SOURCE DATA Block Start
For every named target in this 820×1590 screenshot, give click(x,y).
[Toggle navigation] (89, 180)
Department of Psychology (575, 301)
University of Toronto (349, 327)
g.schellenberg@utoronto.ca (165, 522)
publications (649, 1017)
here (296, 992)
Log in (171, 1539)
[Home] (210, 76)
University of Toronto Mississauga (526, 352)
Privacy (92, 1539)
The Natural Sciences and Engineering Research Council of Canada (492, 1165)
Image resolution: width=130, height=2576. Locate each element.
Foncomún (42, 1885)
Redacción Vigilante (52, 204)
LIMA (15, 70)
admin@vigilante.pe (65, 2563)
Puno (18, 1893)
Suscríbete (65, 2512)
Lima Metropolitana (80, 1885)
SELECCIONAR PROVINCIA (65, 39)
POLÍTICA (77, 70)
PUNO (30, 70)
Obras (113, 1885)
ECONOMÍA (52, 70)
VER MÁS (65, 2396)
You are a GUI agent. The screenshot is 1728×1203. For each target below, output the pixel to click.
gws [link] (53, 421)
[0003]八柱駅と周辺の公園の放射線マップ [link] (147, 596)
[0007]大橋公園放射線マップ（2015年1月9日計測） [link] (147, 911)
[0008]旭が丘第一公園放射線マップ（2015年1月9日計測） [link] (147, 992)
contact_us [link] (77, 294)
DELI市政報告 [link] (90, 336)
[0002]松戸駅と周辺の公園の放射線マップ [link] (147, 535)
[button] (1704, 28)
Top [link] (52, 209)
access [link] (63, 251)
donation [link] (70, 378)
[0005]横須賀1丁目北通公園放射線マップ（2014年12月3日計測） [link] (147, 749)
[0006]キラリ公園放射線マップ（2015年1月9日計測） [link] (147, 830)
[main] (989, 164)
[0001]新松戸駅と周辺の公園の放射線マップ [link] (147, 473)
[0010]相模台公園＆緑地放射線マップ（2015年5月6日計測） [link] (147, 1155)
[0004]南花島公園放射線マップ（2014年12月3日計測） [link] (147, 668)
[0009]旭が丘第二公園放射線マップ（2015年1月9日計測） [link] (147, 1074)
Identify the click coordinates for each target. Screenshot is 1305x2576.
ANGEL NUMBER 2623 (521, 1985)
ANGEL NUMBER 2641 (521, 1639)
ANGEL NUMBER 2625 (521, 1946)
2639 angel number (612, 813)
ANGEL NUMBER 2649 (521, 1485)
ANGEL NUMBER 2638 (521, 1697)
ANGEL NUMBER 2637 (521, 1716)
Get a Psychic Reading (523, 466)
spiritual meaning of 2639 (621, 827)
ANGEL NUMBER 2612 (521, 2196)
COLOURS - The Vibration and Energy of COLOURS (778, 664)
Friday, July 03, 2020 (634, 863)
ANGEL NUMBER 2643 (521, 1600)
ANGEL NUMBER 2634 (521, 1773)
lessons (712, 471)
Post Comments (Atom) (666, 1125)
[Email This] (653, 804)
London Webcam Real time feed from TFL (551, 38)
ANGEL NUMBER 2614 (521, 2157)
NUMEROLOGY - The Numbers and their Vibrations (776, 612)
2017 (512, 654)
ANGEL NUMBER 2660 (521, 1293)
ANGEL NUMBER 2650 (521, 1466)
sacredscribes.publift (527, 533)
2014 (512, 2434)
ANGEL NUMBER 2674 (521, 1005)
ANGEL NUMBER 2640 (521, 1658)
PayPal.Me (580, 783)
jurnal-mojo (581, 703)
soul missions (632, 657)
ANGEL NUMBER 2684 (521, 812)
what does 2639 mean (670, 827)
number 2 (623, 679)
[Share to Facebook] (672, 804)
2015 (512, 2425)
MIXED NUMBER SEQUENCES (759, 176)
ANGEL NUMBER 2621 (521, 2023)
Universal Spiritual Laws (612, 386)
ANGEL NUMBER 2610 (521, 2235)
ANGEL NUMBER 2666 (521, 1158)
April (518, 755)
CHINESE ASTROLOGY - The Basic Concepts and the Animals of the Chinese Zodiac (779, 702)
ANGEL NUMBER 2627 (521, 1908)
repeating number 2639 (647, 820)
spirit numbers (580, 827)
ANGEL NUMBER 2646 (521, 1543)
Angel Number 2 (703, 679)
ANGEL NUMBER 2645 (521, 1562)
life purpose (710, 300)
SOURCE DATA Block End
TASK DIRECTIONS: Taking the records above, retype every line from the one with "Department of Psychology (575, 301)" down to the one with "donation [link] (70, 378)", exactly and with nothing else.

WRITTEN REPLY:
Department of Psychology (575, 301)
University of Toronto (349, 327)
g.schellenberg@utoronto.ca (165, 522)
publications (649, 1017)
here (296, 992)
Log in (171, 1539)
[Home] (210, 76)
University of Toronto Mississauga (526, 352)
Privacy (92, 1539)
The Natural Sciences and Engineering Research Council of Canada (492, 1165)
Image resolution: width=130, height=2576. Locate each element.
Foncomún (42, 1885)
Redacción Vigilante (52, 204)
LIMA (15, 70)
admin@vigilante.pe (65, 2563)
Puno (18, 1893)
Suscríbete (65, 2512)
Lima Metropolitana (80, 1885)
SELECCIONAR PROVINCIA (65, 39)
POLÍTICA (77, 70)
PUNO (30, 70)
Obras (113, 1885)
ECONOMÍA (52, 70)
VER MÁS (65, 2396)
You are a GUI agent. The screenshot is 1728×1203. For each target below, output the pixel to click.
gws [link] (53, 421)
[0003]八柱駅と周辺の公園の放射線マップ [link] (147, 596)
[0007]大橋公園放射線マップ（2015年1月9日計測） [link] (147, 911)
[0008]旭が丘第一公園放射線マップ（2015年1月9日計測） [link] (147, 992)
contact_us [link] (77, 294)
DELI市政報告 [link] (90, 336)
[0002]松戸駅と周辺の公園の放射線マップ [link] (147, 535)
[button] (1704, 28)
Top [link] (52, 209)
access [link] (63, 251)
donation [link] (70, 378)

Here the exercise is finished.